What's your situation? It might make a difference.


----------



## devotion (Oct 8, 2012)

I'm doing it now and it sucks. 

Someone else posted that two things happen
1) you reconcile (ie sneak into the other bed) and don't fix the original problem
2) one party gets upset because the other is out

Even in my situation where I'm done with the marriage seeing my wife out all the time upsets me. If I didn't know it would be better. In fact the week she was out at her parents was the best week of my recent life. 

However, some people don't have the financial option to separate for real... I can just say for me it sucked and still sucks and I can't wait to get out of this house. Because this house is not a home (Three Days Grace - Home - YouTube)


----------



## old timer (Nov 23, 2012)

*angelpixie:* Quickest way to see my situation would be to click on "My Story" in my siggy and read the original post. Not trying to be lazy - just a lot of background there.

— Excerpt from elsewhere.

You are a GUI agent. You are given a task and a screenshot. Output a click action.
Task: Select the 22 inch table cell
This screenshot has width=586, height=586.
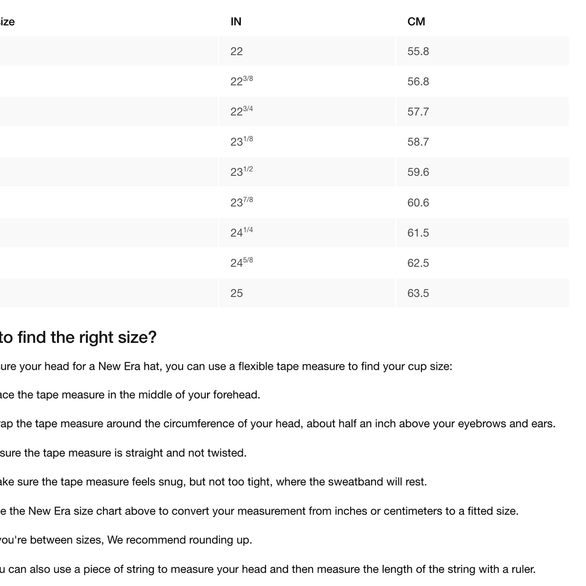(x=307, y=51)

*devotion:* Been doing it for 2 mos now, and we seem to both be dealing w/ it pretty well. Initially, I thought I wanted to R, and W didn't want to go to MC. However w/ every passing day, I am reminded of things she does that I've never been comfortable with.

Of course - the same is probably true w/ her. 

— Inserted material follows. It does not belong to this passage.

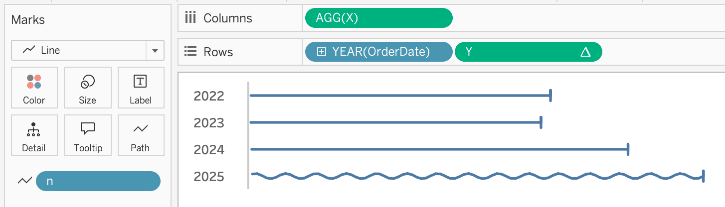Select the AGG(X) pill in Columns
Viewport: 725px width, 207px height.
pos(378,18)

At the least - its giving us time to reflect on what is best for us.


----------



## devotion (Oct 8, 2012)

Glad to hear its working for you. For me maybe the divorce is painful and being reminded of her and assuming that she's out with other men (when she's likely doing the same crap as I do, just living her life) is not worth being in the same house.


----------



## Dewayne76 (Sep 26, 2012)

In ANY separation case, inhouse or not, there should ALWAYS be boundaries. 

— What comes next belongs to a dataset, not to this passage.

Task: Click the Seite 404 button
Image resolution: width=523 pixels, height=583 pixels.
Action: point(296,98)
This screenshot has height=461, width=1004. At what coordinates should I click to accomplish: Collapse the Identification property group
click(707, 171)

Always figure out.. "Dating yes or no?" 

NO contact or LC? 

etc etc ETC... you get it 

This way there's no confusion on what's going on... "hey, why are you hanging with xxx?" 

Good luck to you all. I hope things work out for everyone. I know this pain, and it sucks.


----------



## Dollystanford (Mar 14, 2012)

awful - torturous, awkward, stops either party from being able to move on


----------



## skb (Dec 1, 2012)

Went through it with my second husband. It lasted about a month and a half until he found his own place. I honestly don't believe I could have handled it any longer. It created a multitude of friction and arguments.


----------



## old timer (Nov 23, 2012)

skb said:


> Went through it with my second husband. It lasted about a month and a half until he found his own place. I honestly don't believe I could have handled it any longer. It created a multitude of friction and arguments.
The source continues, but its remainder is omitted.